--- To do ---
The output should be every line below that includes the word "computer".

--- Material for the task ---
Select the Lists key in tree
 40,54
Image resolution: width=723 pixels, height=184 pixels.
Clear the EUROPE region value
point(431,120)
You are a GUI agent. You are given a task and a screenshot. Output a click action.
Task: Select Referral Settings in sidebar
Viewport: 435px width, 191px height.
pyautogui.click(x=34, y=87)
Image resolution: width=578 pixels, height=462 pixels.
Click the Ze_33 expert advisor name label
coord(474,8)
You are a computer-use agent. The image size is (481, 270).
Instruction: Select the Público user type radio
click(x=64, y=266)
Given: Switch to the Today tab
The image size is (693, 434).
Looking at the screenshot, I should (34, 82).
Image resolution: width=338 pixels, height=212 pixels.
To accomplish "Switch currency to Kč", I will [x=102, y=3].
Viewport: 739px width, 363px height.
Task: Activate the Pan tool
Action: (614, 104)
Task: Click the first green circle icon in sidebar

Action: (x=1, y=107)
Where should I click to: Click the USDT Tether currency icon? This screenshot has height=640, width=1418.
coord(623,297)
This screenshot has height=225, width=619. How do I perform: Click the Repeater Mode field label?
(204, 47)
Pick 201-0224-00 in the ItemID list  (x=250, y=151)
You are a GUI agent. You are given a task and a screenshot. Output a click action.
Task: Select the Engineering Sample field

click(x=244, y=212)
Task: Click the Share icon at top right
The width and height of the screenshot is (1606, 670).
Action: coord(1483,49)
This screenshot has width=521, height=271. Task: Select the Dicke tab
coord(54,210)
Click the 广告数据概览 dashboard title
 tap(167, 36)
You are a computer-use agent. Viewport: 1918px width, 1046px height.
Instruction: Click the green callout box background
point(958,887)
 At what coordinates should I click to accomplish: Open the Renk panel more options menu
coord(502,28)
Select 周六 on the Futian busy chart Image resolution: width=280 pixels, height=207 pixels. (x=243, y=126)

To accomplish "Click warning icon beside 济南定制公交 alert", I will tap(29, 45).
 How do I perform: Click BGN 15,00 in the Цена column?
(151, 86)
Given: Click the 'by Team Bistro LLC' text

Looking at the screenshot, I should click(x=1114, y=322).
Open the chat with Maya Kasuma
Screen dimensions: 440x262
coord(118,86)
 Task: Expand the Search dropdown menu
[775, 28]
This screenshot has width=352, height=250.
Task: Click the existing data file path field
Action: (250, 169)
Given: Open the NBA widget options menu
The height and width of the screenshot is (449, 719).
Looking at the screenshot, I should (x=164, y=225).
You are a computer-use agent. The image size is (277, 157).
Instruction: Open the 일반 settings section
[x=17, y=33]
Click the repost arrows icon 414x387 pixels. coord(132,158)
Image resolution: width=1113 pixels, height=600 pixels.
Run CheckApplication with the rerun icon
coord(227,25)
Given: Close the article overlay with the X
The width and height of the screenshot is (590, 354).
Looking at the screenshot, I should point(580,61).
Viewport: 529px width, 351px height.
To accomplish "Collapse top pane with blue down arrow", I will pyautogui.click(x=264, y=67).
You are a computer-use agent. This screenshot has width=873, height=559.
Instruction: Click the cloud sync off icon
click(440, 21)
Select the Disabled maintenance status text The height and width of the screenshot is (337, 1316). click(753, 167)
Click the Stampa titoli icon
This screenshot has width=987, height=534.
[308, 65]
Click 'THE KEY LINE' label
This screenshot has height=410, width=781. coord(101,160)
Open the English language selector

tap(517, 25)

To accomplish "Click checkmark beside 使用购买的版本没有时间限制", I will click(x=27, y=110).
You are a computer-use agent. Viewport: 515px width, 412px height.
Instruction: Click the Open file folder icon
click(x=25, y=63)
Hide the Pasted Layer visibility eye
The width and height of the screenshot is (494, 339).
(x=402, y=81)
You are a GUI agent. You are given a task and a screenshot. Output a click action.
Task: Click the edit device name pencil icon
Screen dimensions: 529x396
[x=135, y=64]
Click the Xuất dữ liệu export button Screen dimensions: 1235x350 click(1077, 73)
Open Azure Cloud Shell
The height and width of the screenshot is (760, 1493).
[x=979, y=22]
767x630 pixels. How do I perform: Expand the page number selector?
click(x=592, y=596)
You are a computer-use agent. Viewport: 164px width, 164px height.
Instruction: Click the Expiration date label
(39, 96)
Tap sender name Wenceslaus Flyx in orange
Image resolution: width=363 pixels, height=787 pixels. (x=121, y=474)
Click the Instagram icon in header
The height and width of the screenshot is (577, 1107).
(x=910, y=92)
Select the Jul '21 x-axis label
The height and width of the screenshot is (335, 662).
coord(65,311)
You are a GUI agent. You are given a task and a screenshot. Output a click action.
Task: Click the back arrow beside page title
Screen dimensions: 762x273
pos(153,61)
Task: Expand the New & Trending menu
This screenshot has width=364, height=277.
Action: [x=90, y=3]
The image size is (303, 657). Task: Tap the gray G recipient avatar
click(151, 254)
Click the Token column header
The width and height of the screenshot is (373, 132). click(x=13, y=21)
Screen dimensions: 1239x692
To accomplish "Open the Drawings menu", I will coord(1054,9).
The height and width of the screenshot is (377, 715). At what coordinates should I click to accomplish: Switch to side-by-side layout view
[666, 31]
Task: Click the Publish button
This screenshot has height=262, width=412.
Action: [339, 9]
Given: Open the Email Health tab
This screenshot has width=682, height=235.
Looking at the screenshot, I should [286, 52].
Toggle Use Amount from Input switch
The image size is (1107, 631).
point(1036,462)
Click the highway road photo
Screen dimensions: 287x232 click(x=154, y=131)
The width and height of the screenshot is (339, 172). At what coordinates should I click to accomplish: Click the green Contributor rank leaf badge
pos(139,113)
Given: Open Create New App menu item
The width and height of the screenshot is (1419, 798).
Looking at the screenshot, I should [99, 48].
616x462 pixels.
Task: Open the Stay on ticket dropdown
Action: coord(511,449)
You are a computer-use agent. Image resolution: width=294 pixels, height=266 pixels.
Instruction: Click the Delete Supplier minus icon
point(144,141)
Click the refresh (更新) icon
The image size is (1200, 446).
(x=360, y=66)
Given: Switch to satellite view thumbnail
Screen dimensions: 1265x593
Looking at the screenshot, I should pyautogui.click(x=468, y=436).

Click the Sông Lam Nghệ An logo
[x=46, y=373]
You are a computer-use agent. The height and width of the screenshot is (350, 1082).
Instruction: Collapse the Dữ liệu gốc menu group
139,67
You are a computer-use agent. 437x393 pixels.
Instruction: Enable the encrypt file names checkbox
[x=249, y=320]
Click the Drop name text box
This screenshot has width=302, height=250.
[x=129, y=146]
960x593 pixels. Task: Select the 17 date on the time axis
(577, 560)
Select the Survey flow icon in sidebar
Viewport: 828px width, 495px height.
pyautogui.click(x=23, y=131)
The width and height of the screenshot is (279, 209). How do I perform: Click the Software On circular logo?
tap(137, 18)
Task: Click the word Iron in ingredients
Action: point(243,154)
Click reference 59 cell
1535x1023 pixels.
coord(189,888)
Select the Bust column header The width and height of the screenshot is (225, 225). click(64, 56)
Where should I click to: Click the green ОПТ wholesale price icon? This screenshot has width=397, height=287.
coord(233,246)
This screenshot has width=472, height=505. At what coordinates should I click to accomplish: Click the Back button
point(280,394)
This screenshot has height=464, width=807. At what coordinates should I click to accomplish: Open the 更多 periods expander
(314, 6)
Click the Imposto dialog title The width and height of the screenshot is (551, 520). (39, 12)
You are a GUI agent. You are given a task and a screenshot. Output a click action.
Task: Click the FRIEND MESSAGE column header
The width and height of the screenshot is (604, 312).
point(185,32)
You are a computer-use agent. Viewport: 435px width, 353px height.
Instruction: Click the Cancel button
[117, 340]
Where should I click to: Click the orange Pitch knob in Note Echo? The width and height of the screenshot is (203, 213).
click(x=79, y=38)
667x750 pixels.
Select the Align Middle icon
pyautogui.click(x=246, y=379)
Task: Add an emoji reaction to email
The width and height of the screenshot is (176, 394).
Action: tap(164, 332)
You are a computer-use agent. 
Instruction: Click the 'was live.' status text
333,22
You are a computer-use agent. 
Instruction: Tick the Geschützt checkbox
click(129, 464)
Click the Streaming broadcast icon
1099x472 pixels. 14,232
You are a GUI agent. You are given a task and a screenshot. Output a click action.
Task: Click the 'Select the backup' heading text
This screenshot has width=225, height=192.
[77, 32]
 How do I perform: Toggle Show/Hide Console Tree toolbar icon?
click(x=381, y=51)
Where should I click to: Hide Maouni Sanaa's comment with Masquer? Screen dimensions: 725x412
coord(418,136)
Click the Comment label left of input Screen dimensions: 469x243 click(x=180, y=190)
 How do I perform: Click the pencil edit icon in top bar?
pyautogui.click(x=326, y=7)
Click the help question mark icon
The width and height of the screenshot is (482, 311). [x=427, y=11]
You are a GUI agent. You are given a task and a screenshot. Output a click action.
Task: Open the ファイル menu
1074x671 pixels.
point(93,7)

--- Problem solution ---
You are a computer-use agent. The image size is (481, 270).
You are a computer-use agent. Viewport: 1918px width, 1046px height.
You are a computer-use agent. The image size is (277, 157).
You are a computer-use agent. This screenshot has width=873, height=559.
You are a computer-use agent. Viewport: 515px width, 412px height.
You are a computer-use agent. Viewport: 164px width, 164px height.
You are a computer-use agent. Image resolution: width=294 pixels, height=266 pixels.
You are a computer-use agent. The height and width of the screenshot is (350, 1082).
You are a computer-use agent. 437x393 pixels.
You are a computer-use agent. Viewport: 435px width, 353px height.
You are a computer-use agent. 
You are a computer-use agent. 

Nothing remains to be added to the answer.